MovingOnUpMovingOnOut · 28/05/2017 10:54

I just think it's so much easier not to be without someone who does stupid transgressions :)

I find stupidity a turn off.

MovingOnUpMovingOnOut · 28/05/2017 10:54

Not to be with

fucking phone

TestTubeTeen · 28/05/2017 11:03

It depends,

If he was humourously responding to them, I.e they initiated it, it's just a way of having a laugh about their drunken ridiculousness. A High Five isn't exactly recognised as a flirty , sexually-appreciative gesture? Is it?

And a pursed lipped slut shaming of women having a good time wouldn't have been any better, in my book.

If he just laughed and high fives them as they came towards him, he was just good naturedly containing the situation.

If he approached them with a 'phwoar, nice one laydeez ' attitude he needs his knob kicked in.

TestTubeTeen · 28/05/2017 11:10

If I saw men mooning in public I would laugh and give them a cheery thumbs up, rather than escalate any confrontation, for example.

And if one had his cocky pireced I might comment on it to DH. I doubt DH would take it as a personal slight.

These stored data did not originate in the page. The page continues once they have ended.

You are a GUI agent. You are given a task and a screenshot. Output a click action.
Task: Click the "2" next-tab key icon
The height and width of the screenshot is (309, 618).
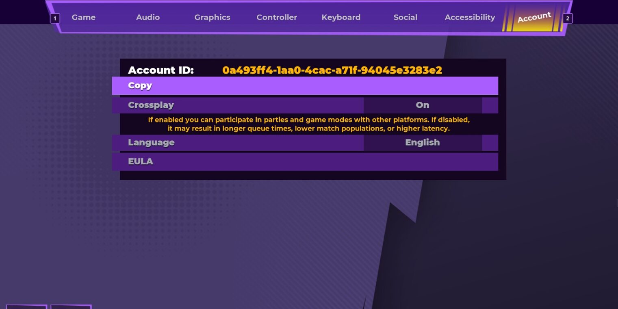tap(568, 18)
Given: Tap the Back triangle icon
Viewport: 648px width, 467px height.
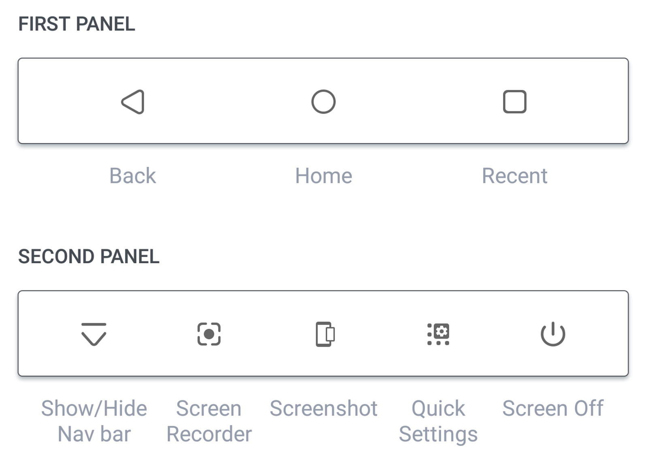Looking at the screenshot, I should point(133,102).
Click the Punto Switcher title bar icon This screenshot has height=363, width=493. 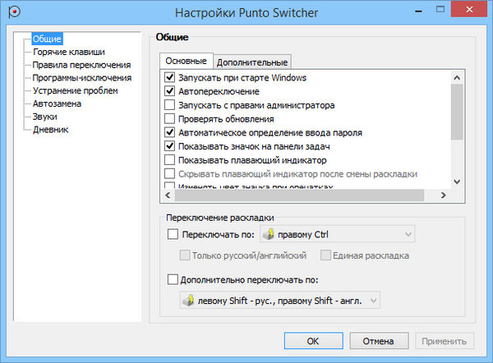coord(10,11)
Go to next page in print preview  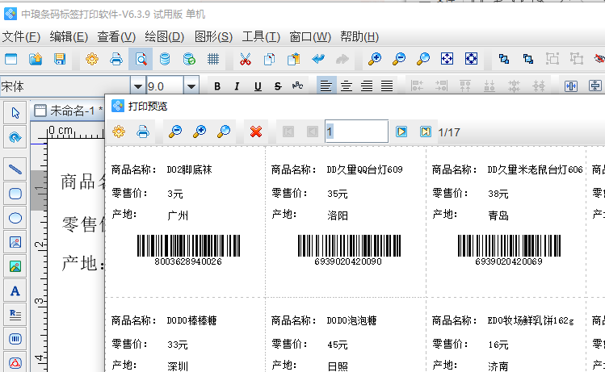[x=401, y=132]
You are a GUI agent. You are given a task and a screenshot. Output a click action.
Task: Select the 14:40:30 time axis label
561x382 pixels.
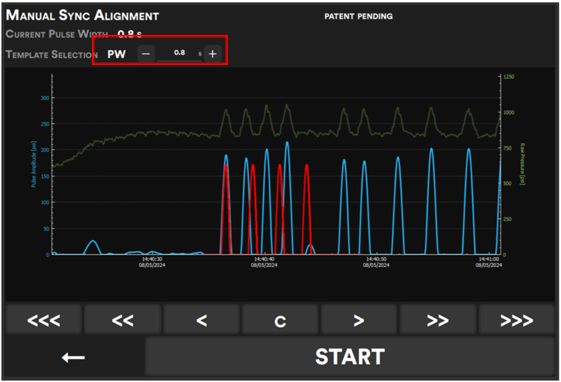pyautogui.click(x=151, y=262)
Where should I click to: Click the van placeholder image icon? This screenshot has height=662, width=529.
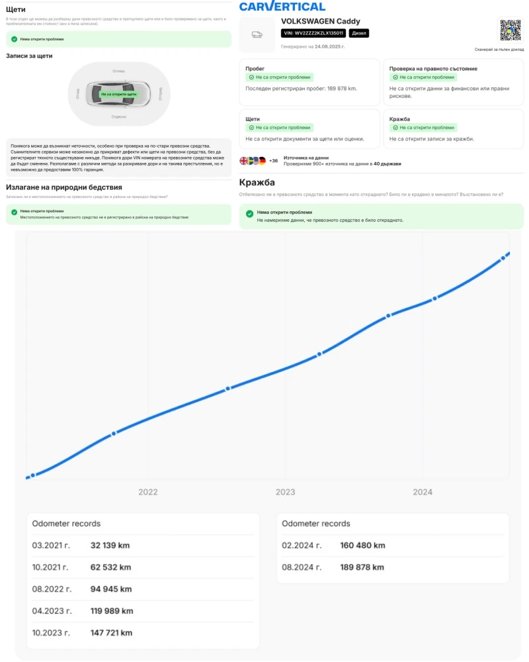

NormaSmuff · 28/05/2017 11:10

is he happy with you op?

rwalker · 28/05/2017 11:12

i wasn't his fault they flashed as long as they did't go chasing after him and giving him there number. sorry i find this funny

CheeseQueen · 28/05/2017 11:12

If he was humourously responding to them, I.e they initiated it, it's just a way of having a laugh about their drunken ridiculousness. A High Five isn't exactly recognised as a flirty , sexually-appreciative gesture? Is it And a pursed lipped slut shaming of women having a good time wouldn't have been any better, in my book.

This. I'd have just told DH to stop being a dick. Some of the reactions on here are completely OTT.

This bit though? Wow. Can you imagine saying the equivalent about a woman? She needs her c** kicked in."
If he approached them with a 'phwoar, nice one laydeez ' attitude he needs his knob kicked in.

MasuMara · 28/05/2017 11:14

I'd be more concerned about what his reaction said about his attitude toward women in general to be honest.

Sometimes women aren't always victims you know.

If a man high fived a woman just because she had a large chest then yes disrespectful and disgusting.

These women actively pulled their tops down in front of him. So a high five is neither here or there.

What about their attitude to men? If 3 men decided to flash me then I'd be horrified tbh.